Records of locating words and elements
________________________________________

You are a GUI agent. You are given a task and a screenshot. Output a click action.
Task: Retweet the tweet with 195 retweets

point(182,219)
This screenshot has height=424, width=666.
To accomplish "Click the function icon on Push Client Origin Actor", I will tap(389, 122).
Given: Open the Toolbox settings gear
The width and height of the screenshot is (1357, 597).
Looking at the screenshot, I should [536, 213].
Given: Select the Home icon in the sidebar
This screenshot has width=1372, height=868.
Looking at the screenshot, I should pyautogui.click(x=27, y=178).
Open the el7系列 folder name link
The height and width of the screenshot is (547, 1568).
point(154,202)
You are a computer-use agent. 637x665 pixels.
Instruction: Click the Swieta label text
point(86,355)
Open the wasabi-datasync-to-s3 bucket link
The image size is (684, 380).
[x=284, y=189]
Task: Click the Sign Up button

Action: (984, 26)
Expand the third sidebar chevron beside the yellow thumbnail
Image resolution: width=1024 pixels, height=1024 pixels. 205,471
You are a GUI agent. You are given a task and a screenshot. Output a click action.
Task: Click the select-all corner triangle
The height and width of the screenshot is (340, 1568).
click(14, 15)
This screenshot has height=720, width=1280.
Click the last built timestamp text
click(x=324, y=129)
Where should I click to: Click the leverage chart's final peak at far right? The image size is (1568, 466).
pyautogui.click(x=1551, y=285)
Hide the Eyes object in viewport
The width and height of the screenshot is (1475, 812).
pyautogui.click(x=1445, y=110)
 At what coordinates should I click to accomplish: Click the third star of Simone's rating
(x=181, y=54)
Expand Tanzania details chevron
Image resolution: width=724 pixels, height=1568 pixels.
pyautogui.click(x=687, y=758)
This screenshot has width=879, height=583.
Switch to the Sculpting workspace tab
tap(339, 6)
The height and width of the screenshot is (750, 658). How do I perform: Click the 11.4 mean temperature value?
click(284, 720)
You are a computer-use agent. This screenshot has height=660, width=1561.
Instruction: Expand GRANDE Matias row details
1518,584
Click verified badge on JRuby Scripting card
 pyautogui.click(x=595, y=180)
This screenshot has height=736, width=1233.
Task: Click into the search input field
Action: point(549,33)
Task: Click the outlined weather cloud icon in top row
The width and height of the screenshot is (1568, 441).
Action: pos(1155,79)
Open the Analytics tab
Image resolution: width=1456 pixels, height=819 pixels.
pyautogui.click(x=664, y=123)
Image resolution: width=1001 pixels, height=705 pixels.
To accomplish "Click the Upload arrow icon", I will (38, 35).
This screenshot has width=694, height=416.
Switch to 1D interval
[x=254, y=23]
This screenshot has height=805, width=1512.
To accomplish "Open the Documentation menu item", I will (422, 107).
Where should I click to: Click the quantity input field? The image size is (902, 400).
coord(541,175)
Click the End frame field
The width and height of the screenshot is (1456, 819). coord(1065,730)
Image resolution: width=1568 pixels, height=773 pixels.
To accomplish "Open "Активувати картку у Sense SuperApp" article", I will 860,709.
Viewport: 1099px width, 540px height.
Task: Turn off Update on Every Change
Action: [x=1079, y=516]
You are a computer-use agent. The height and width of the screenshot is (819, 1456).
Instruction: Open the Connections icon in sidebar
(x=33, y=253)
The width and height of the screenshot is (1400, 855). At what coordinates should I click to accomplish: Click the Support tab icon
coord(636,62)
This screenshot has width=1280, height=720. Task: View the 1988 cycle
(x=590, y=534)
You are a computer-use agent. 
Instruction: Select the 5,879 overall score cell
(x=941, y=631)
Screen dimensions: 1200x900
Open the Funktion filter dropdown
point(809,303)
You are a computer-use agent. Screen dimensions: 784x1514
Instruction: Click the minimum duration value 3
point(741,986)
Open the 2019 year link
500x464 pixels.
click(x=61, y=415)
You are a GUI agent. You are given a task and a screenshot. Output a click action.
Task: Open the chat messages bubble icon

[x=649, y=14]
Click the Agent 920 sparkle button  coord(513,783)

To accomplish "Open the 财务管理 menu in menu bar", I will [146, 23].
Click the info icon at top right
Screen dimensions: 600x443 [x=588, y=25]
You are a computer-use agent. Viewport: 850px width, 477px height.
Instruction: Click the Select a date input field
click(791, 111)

________________________________________

■ **REQUIRED TASK**
Copy every one of these rows word for word.

■ **WORKED ANSWER**
You are a GUI agent. You are given a task and a screenshot. Output a click action.
Task: Retweet the tweet with 195 retweets

point(182,219)
This screenshot has height=424, width=666.
To accomplish "Click the function icon on Push Client Origin Actor", I will tap(389, 122).
Given: Open the Toolbox settings gear
The width and height of the screenshot is (1357, 597).
Looking at the screenshot, I should [536, 213].
Given: Select the Home icon in the sidebar
This screenshot has width=1372, height=868.
Looking at the screenshot, I should pyautogui.click(x=27, y=178).
Open the el7系列 folder name link
The height and width of the screenshot is (547, 1568).
point(154,202)
You are a computer-use agent. 637x665 pixels.
Instruction: Click the Swieta label text
point(86,355)
Open the wasabi-datasync-to-s3 bucket link
The image size is (684, 380).
[x=284, y=189]
Task: Click the Sign Up button

Action: (984, 26)
Expand the third sidebar chevron beside the yellow thumbnail
Image resolution: width=1024 pixels, height=1024 pixels. 205,471
You are a GUI agent. You are given a task and a screenshot. Output a click action.
Task: Click the select-all corner triangle
The height and width of the screenshot is (340, 1568).
click(14, 15)
This screenshot has height=720, width=1280.
Click the last built timestamp text
click(x=324, y=129)
Where should I click to: Click the leverage chart's final peak at far right? The image size is (1568, 466).
pyautogui.click(x=1551, y=285)
Hide the Eyes object in viewport
The width and height of the screenshot is (1475, 812).
pyautogui.click(x=1445, y=110)
 At what coordinates should I click to accomplish: Click the third star of Simone's rating
(x=181, y=54)
Expand Tanzania details chevron
Image resolution: width=724 pixels, height=1568 pixels.
pyautogui.click(x=687, y=758)
This screenshot has width=879, height=583.
Switch to the Sculpting workspace tab
tap(339, 6)
The height and width of the screenshot is (750, 658). How do I perform: Click the 11.4 mean temperature value?
click(284, 720)
You are a computer-use agent. This screenshot has height=660, width=1561.
Instruction: Expand GRANDE Matias row details
1518,584
Click verified badge on JRuby Scripting card
 pyautogui.click(x=595, y=180)
This screenshot has height=736, width=1233.
Task: Click into the search input field
Action: point(549,33)
Task: Click the outlined weather cloud icon in top row
The width and height of the screenshot is (1568, 441).
Action: pos(1155,79)
Open the Analytics tab
Image resolution: width=1456 pixels, height=819 pixels.
pyautogui.click(x=664, y=123)
Image resolution: width=1001 pixels, height=705 pixels.
To accomplish "Click the Upload arrow icon", I will (38, 35).
This screenshot has width=694, height=416.
Switch to 1D interval
[x=254, y=23]
This screenshot has height=805, width=1512.
To accomplish "Open the Documentation menu item", I will (422, 107).
Where should I click to: Click the quantity input field? The image size is (902, 400).
coord(541,175)
Click the End frame field
The width and height of the screenshot is (1456, 819). coord(1065,730)
Image resolution: width=1568 pixels, height=773 pixels.
To accomplish "Open "Активувати картку у Sense SuperApp" article", I will 860,709.
Viewport: 1099px width, 540px height.
Task: Turn off Update on Every Change
Action: [x=1079, y=516]
You are a computer-use agent. The height and width of the screenshot is (819, 1456).
Instruction: Open the Connections icon in sidebar
(x=33, y=253)
The width and height of the screenshot is (1400, 855). At what coordinates should I click to accomplish: Click the Support tab icon
coord(636,62)
This screenshot has width=1280, height=720. Task: View the 1988 cycle
(x=590, y=534)
You are a computer-use agent. 
Instruction: Select the 5,879 overall score cell
(x=941, y=631)
Screen dimensions: 1200x900
Open the Funktion filter dropdown
point(809,303)
You are a computer-use agent. Screen dimensions: 784x1514
Instruction: Click the minimum duration value 3
point(741,986)
Open the 2019 year link
500x464 pixels.
click(x=61, y=415)
You are a GUI agent. You are given a task and a screenshot. Output a click action.
Task: Open the chat messages bubble icon

[x=649, y=14]
Click the Agent 920 sparkle button  coord(513,783)

To accomplish "Open the 财务管理 menu in menu bar", I will [146, 23].
Click the info icon at top right
Screen dimensions: 600x443 [x=588, y=25]
You are a computer-use agent. Viewport: 850px width, 477px height.
Instruction: Click the Select a date input field
click(791, 111)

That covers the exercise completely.